Menopause, exercise and stress reduction

While exercise may not have a direct benefit to menopausal symptoms, it is beneficial for long term health. The lack of oestrogen puts women on the same risk factors as men with heart health, muscle strength can decrease and loss of bone.  Women often exercise less as they approach the menopause which also adds weight gain into the equation.

Muscle mass deteriorates with age by about 1/2 a pound per year, however muscles hold all the power cells, the mitochondria, that help burn energy (calories), so the less muscle we have the less calories we will burn. In turn we also tend to consume more calories,  (thinking of my mother here and her cake and coffee and cream tea consumption)

  • Exercise increases the cardio respiratory function
  • Exercise can help create a calorie deficit and minimize midlife weight gain.
  • It increases the bone mass. Strength training and impact activities (like walking or running) can help to offset the decline of bone mineral density and prevent osteoporosis
  • It also reduces low back pain
  • It is proven to help reduce stress and improve the mood

It is never too late to start exercising. The key is to start slowly and do things you enjoy such as walking, cycling, vigorous garden work, swimming, cardio machines or attending group fitness classes. Regular exercising can help in improving the overall wellbeing. Even moderate physical activity like simply moving the body enough to get the heart pumping brings great health benefits including more energy. The activity should be fast enough to get the heart pumping without being out of breath or exhausted.

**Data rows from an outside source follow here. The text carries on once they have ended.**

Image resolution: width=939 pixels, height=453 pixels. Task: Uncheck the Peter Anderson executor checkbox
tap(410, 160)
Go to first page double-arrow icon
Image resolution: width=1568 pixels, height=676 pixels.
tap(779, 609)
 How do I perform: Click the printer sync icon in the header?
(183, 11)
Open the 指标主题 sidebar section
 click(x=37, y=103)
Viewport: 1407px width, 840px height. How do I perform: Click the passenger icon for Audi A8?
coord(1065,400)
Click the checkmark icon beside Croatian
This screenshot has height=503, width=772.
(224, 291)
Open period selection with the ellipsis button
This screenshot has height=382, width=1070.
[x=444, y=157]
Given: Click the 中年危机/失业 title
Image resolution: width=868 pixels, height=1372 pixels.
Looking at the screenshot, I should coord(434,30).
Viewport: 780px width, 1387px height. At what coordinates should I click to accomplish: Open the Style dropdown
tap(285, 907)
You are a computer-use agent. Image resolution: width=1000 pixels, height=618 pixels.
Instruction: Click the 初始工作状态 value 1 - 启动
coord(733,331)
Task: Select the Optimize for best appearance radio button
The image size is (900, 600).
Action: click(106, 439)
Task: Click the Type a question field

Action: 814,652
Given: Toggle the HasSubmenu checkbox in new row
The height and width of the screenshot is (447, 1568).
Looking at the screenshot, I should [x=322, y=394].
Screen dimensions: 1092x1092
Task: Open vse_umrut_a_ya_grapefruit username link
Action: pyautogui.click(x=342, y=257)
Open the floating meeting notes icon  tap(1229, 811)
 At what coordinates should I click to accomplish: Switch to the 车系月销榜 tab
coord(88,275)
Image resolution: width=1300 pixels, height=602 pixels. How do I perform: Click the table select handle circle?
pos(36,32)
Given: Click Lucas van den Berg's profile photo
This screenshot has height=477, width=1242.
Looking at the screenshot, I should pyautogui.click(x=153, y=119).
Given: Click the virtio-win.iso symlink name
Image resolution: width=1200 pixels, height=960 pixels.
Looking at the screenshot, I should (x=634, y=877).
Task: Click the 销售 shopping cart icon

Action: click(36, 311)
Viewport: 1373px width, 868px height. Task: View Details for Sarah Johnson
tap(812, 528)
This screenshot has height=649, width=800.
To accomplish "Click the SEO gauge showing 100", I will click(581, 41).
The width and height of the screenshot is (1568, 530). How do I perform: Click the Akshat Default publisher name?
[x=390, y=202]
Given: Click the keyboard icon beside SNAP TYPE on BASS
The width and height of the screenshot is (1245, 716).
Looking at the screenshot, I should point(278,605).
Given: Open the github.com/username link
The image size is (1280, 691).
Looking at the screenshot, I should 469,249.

If you have not exercised for many years or have health conditions always check with your GP before commencing a new exercise schedule.

Reduce Stress

Surges in cortisol the stress hormone, may effect menopausal symptoms, even a stressful thought may raise levels in susceptible women.  When cortisol levels are high the brain is less less sensitive to oestrogen, so symptoms of oestrogen deficiency can occur such as hot flushes. You do not have to be deficient in oestrogen for this to occur, its due to the way the brain processes under stress.

High levels of oestrogen and stress combined with a bad diet can make the corps lute malfunction during menstruation, which in turn may cause the body to stop making progesterone.  If you have high levels of oestrogen and low levels of progesterone you will be classed as having oestrogen dominance. Oestrogen dominance has been linked to heart disease, cancer and osteoporosis.

Between 35 to 50 years of age there is a 75% reduction in production of progesterone but our levels of oestrogen during the same period only declines about 35%. By menopause, the total amount of progesterone made in the body is extremely low, but oestrogen is still present at about half its pre-menopausal level.